Honestly, I still liked the second option more. A purely selfish desire to avoid the painful process of childbirth and fear for the health of the baby, who was already big and big-headed, played a role here.
In the morning, roared, my husband and I went to the head of the office to talk about the possibility of a cesarean section. The head of the department offered to look at me in the chair and assured me that if she saw the need for an operation, her hand would not tremble.
That morning, the water in my chair went away. The waters were already green and I was very glad that at least something had started to happen. I was offered to immediately move to the floor for women in labor and send my husband for things.
So we did. They gave me an enema and put it in my booked room under a stimulant dropper. My husband was constantly with me and my doctor periodically visited me.
After 2 hours, she came again. My contractions were akin to mild spasms during menstruation, and the cervix did not open.
The doctor was puzzled. According to her, after 2 hours under a drip, I had to wriggle in pain. She offered me two options. The first is to hold me for another day on a drip and wait for labor, the second is a cesarean section.
I was set up for a cesarean in the morning. Besides, what days could we talk about, if I hadn’t slept all night, sobbing in a pillow? Where would I take the power to give birth, also with such a weak labor activity. And I chose a cesarean section.
An anesthesiologist immediately came to me, asked me questions about my health and I went to the operating room. A prick in the back, the operating table, and after 5 minutes, they showed me a lilac, screaming baby, who was immediately carried away to clean up.
After that they sewed me up and put me in the corridor near the operating room with an ice heater on my stomach and a catheter in Vienna. I didn’t feel anything below the chest either during the operation or after it. The only uncomfortable feeling that I had was a wild chill that beat me for those 1.5 hours with a heating pad that I spent near the operating room.
After an hour and a half, I was taken to the ward, where my husband, a child, a psychologist (whom I took in support of childbirth) and my mom were waiting for me. For a lot of emotions and the first attachment of the child to my chest, I completely forgot about my feelings.
Anesthesia began to move away after 6 hours. But in the cut, I did not feel anything for a few more days. After 12 hours, a nurse came to me and asked me to get up and go to the toilet myself.
We tightly bandaged the stomach with a sheet and I began my march. In this procedure, there was little pleasant. It always seemed to me that I would have a seam, although I was assured that this could not happen.
I was told to move as much as possible in order to avoid the formation of adhesions. On the third day, the sheet was removed from the abdomen and I began to move more freely.
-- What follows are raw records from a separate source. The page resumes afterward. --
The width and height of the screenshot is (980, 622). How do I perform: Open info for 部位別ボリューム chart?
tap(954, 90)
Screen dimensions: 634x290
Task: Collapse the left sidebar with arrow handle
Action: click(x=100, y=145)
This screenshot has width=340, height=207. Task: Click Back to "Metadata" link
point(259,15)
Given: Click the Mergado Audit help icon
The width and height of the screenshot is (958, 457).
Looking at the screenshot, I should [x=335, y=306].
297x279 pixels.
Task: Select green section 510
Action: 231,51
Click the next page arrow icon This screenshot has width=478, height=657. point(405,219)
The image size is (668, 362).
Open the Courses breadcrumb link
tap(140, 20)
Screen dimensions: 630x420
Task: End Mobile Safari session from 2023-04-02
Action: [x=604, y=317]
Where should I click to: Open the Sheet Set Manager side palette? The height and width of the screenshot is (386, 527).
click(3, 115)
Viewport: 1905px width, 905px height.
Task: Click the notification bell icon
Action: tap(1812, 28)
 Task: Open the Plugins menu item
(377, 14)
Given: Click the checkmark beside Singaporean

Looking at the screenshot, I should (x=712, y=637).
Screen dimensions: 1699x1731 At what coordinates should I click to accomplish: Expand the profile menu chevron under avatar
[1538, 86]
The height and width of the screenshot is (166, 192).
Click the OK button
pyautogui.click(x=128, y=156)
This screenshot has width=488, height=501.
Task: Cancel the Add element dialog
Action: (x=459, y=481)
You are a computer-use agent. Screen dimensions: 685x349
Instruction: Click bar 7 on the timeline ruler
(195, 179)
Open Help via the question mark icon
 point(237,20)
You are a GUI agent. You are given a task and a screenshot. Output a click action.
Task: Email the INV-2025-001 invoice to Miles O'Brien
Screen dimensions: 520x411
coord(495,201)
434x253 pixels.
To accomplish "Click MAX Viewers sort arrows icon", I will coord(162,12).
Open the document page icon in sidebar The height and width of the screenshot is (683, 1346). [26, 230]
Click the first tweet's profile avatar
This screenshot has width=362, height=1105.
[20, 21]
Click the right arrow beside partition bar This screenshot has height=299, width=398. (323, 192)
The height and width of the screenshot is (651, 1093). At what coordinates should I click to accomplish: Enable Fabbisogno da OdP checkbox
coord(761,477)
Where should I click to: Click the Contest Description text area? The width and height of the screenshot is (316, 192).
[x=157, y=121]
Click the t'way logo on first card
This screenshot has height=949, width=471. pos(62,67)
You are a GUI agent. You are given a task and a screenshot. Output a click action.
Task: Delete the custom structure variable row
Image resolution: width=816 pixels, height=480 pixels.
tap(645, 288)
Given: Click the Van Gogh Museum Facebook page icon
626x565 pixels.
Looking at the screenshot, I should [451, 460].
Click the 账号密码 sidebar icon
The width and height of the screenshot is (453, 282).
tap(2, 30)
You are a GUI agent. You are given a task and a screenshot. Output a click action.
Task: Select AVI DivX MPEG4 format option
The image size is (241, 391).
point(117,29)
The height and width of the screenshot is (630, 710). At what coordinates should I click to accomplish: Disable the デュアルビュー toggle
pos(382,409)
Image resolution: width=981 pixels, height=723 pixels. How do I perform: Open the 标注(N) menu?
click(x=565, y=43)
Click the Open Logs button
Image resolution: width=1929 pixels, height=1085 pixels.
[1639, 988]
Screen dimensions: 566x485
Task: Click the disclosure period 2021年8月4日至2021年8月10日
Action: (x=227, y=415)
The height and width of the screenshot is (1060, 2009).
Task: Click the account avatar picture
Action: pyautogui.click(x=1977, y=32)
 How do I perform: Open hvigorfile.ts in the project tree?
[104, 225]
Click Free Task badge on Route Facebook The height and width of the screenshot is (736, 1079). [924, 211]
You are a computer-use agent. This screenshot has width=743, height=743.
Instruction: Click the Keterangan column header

And on the fifth day of discharge, I was practically a cucumber.
Perhaps the most unpleasant, on the physical level, were daily injections to the fifth point. They were made 3-4 times a day, 4 shots at a time. That is, every woman in labor on my floor received 16 shots per day. Lame ladies visited the treatment room several times a day, where they reluctantly presented their blue-green priests to the nurse.
But each of us courageously endured this ordeal, realizing that a small miracle awaits us in the ward (or even two at once).
What i think now
Do I regret not choosing natural childbirth? Little. On the one hand, I was preparing for them so much, I read and heard so much that a trace of unfinished action remained in my heart.
On the other hand, I am glad that I managed to survive this quickly and without pain.
And I sincerely believe that everything that does not happen – happens for the better.
And you also clearly remember your period in the hospital?